_To be done_: Please rewrite the material below, replacing "checkbox" with "check box" everywhere it occurs and leaving everything else unchanged.

_The records_:

□ □ □ □ □

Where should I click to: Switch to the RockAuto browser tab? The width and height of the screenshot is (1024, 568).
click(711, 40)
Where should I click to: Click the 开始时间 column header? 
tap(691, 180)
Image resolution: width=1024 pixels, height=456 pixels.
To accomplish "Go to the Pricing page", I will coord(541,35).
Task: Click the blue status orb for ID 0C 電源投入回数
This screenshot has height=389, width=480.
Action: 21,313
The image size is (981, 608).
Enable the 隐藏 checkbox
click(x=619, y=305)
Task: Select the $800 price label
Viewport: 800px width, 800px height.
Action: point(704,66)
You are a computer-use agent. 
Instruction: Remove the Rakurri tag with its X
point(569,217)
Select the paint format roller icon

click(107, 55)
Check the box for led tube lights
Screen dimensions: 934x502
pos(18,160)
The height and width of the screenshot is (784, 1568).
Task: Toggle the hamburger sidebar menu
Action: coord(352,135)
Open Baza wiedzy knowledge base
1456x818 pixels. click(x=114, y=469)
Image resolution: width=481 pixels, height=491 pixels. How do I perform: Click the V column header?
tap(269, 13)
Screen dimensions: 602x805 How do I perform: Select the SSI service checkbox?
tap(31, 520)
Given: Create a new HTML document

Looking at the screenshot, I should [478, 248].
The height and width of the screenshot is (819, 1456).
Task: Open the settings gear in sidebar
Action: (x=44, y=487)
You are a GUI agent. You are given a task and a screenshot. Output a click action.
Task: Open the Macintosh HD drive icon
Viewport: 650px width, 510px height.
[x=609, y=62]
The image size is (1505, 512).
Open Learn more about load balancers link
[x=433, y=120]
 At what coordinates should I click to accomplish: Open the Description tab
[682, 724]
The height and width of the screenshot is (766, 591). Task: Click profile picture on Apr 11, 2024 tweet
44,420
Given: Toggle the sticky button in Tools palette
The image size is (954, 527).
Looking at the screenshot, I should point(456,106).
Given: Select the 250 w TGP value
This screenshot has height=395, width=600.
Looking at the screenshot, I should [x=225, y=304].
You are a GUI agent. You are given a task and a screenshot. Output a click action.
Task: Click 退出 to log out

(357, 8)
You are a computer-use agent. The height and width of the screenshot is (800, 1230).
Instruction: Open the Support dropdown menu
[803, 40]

□ □ □ □ □

_Written reply_:
Where should I click to: Switch to the RockAuto browser tab? The width and height of the screenshot is (1024, 568).
click(711, 40)
Where should I click to: Click the 开始时间 column header? 
tap(691, 180)
Image resolution: width=1024 pixels, height=456 pixels.
To accomplish "Go to the Pricing page", I will coord(541,35).
Task: Click the blue status orb for ID 0C 電源投入回数
This screenshot has height=389, width=480.
Action: 21,313
The image size is (981, 608).
Enable the 隐藏 check box
click(x=619, y=305)
Task: Select the $800 price label
Viewport: 800px width, 800px height.
Action: point(704,66)
You are a computer-use agent. 
Instruction: Remove the Rakurri tag with its X
point(569,217)
Select the paint format roller icon

click(107, 55)
Check the box for led tube lights
Screen dimensions: 934x502
pos(18,160)
The height and width of the screenshot is (784, 1568).
Task: Toggle the hamburger sidebar menu
Action: coord(352,135)
Open Baza wiedzy knowledge base
1456x818 pixels. click(x=114, y=469)
Image resolution: width=481 pixels, height=491 pixels. How do I perform: Click the V column header?
tap(269, 13)
Screen dimensions: 602x805 How do I perform: Select the SSI service check box?
tap(31, 520)
Given: Create a new HTML document

Looking at the screenshot, I should [478, 248].
The height and width of the screenshot is (819, 1456).
Task: Open the settings gear in sidebar
Action: (x=44, y=487)
You are a GUI agent. You are given a task and a screenshot. Output a click action.
Task: Open the Macintosh HD drive icon
Viewport: 650px width, 510px height.
[x=609, y=62]
The image size is (1505, 512).
Open Learn more about load balancers link
[x=433, y=120]
 At what coordinates should I click to accomplish: Open the Description tab
[682, 724]
The height and width of the screenshot is (766, 591). Task: Click profile picture on Apr 11, 2024 tweet
44,420
Given: Toggle the sticky button in Tools palette
The image size is (954, 527).
Looking at the screenshot, I should point(456,106).
Given: Select the 250 w TGP value
This screenshot has height=395, width=600.
Looking at the screenshot, I should [x=225, y=304].
You are a GUI agent. You are given a task and a screenshot. Output a click action.
Task: Click 退出 to log out

(357, 8)
You are a computer-use agent. The height and width of the screenshot is (800, 1230).
Instruction: Open the Support dropdown menu
[803, 40]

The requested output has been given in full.